È anche interessante vedere come la maggior parte di questi scrittori, di età diverse e di diversissimi retroterra geografici, sociali, culturali, intreccino la storia della loro vocazione, la loro passione per la narrazione, alle proprie vicende famigliari; nel modo più clamoroso lo fa Rick Moody, che ci presenta due testi in parallelo, uno nel quale parla lui, un altro, affiancato al suo, nel quale è sua madre – Margaret F.M. Davis – ad avere la parola. Una sorta di doppio discorso che vuole rendere conto di una vocazione, e per far questo deve anche ripercorrere la storia personale dello scrittore raccontata dalla genitrice. Ma non è lui l’unico a intrecciare storia della scrittura e della famiglia; lo fa anche la Gilbert, e Pat Conroy, rivelando fino a che punto il personaggio del suo romanzo The Great Santini è stato ispirato da suo padre.

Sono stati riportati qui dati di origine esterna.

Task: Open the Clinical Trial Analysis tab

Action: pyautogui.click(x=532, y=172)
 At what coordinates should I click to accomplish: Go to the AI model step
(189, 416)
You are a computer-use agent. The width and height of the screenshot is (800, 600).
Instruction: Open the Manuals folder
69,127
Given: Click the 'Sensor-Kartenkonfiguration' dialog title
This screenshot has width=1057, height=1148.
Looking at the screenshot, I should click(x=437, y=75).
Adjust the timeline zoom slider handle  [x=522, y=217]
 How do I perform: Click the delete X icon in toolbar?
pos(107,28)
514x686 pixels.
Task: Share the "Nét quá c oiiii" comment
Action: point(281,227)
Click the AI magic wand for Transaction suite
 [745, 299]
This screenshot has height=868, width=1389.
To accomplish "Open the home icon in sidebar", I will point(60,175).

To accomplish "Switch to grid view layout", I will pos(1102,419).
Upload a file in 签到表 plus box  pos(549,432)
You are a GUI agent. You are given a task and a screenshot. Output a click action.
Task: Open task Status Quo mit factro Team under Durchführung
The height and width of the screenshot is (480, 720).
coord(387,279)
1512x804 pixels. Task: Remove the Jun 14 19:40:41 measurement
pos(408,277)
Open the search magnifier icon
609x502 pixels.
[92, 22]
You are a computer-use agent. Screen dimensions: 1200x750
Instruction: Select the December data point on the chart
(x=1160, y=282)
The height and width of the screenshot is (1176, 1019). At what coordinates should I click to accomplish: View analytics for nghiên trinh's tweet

E ora, il momento della vergogna. Confesso: dei dodici scrittori conoscevo solo Moody, e per fama, neanche per averlo letto. Conroy l’avevo incontrato senza saperlo, avendo visto anni fa il film tratto dal suo romanzo, Il grande Santini (con un impeccabile Robert Duvall), su qualche rete televisiva. Mi devo vergognare? Forse sì, però mi consolo pensando che questo volumetto dà una misura della vastità della letteratura americana. Mi è capitato di recente di sentire un critico blasonato dichiarare che la suddetta letteratura è sopravvalutata. Prima di dirlo bisognerebbe conoscerla bene, e per farlo non basta una vita. Anche in questo caso, andiamoci piano con le generalizzazioni.

Anche andando a curiosare nel primo volume di In punta di penna, vi trovo saggi di Richard Ford, William T. Vollmann, Joy Williams, Norman Mailer, Thom Jones, Mary Gaitskill, Mark Richard, Jayne Anne Phillips, Ann Patchett, Lee Smith, Terry McMillan e Tom Chiarella. Di tutti questi rispettabilissimi scrittori ho familiarità solo con Ford, Vollmann e Mailer. Lo ripeto: la letteratura americana è grande più o meno come il paese nel quale viene scritta e letta; è un territorio vastissimo e affollato. Non so se qualcuno dei miei colleghi americanisti riesca veramente ad averne una mappa mentale completa ed esaustiva; non so neanche se ce la facciano i critici americani, a seguire tutte le narrazioni che si pubblicano a casa loro.

Infine, un sospetto. Ma non sarà che minimum fax ha pubblicato questi due volumetti con la precisa intenzione di portare da noi qualcuno di questi scrittori, magari quelli che ancora non sono conosciuti nel nostro paese? Se così è, sono buone notizie per i lettori italiani. Di buoni libri non ce n’è mai abbastanza.